01 Agosto 2021 - Ultimo aggiornamento il: 01 Agosto 2021 alle 22:53:00

Cronaca

​Ilva, i sindacati pronti a manifestare al Mise​

Fim, Fiom, Uilm e Usb: «gravissime anomalie» sulle assunzioni


Parlano di «gravissime anomalie rispetto all’applicazione
dei criteri di legge in ambito selettivo del personale» e
prefigurano «forme di protesta presso la sede del Mise». Sull’Ilva
le segreterie e Rsu di Fim, Fiom, Uilm e Usb scrivono allo stesso
ministro (e «garante dell’accordo») Di Maio e a Jehl Matthieu
(Am InvestCo) in un comunicato sindacale che tramite le chat
arriva sugli smartphone dei lavoratori.

Proprio quei cellulari che
l’altro pomeriggio tramite la app Myilva hanno comunicato i nomi
dei “sommersi” e dei “salvati”, chi resta in cassa integrazione e
chi invece verrà assunto da Am InvestCo.

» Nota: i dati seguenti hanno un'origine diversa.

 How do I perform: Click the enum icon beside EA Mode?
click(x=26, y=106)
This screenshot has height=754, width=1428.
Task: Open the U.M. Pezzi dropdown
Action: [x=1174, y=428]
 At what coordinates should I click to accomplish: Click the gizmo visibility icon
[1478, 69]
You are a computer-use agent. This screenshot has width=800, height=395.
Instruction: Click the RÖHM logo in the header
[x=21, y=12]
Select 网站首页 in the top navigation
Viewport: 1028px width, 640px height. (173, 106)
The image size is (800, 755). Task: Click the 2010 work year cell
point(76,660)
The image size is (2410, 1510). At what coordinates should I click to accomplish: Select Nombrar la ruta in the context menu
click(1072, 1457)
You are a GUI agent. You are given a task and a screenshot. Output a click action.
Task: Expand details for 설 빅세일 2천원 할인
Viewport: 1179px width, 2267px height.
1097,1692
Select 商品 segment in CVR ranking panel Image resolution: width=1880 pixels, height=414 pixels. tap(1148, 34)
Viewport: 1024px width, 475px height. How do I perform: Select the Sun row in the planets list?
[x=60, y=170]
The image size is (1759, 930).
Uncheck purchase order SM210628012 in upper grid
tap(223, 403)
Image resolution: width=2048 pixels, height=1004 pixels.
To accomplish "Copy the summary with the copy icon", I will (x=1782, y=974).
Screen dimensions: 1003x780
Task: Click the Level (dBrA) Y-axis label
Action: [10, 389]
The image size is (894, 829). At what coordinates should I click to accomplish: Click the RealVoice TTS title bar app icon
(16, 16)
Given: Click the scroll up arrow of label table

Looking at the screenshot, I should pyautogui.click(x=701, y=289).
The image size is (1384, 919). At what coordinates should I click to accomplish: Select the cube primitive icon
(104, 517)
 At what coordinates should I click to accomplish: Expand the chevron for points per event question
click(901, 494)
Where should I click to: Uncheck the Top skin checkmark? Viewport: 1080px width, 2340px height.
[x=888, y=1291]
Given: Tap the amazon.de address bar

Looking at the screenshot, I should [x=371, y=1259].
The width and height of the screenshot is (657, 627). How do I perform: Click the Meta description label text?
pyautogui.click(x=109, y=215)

Tra chi resterà in ‘cassa’
anche nomi noti come quello di Massimo Battista, battagliero
consigliere comunale, e Cataldo Ranieri, tra gli elementi più in
vista del Comitato Liberi e Pensanti, ma non solo. E si prevedono
ricorsi. Fim, Fiom, Uilm e Usb parlano di «molteplici incongruenze
palesi sul criterio della mansione, professionalità, anzianità e
carichi familiari» e chiedono «l’assoluto rispetto dell’accordo e
il non discrimine dei lavoratori».
Il nuovo corso targato Am InvestCo-Arcelor Mittal, avviato
via app, è ormai alle porte, il primo novembre.

«Riteniamo
prioritario chiedere che il Governo controlli il rispetto dei criteri
di massima trasparenza nella gestione di questa fase. Non
vorremmo che, come spesso accade in queste situazioni, la
proprietà della fabbrica colga l’occasione per “liberarsi” di chi
è stato protagonista di lotte per la difesa delle giuste condizioni
lavorative all’interno dello stabilimento e per la tutela della salute
pubblica, messa a rischio dall’inquinamento eccessivo causato
dalla produzione» scrive l’assessore regionale Mino Borraccino,
insieme a Maurizio Baccaro: «Da quello che stiamo riuscendo ad
apprendere e dalle diverse segnalazioni che i lavoratori ci fanno,
sembrerebbe che molti dei lavoratori lasciati in Amministrazione
Straordinaria siano anche con famiglie monoreddito e carichi
familiari pesanti. È legittimo chiedere al Ministro del Lavoro
di verificare il rispetto della Legge e garantire l’applicazione dei
criteri da essa previsti».
A Taranto saranno 8.200 gli assunti del nuovo corso, su 10.800
lavoratori: in 2.600 resteranno sotto la ‘vecchia’ amministrazione
straordinaria, in cassa integrazione.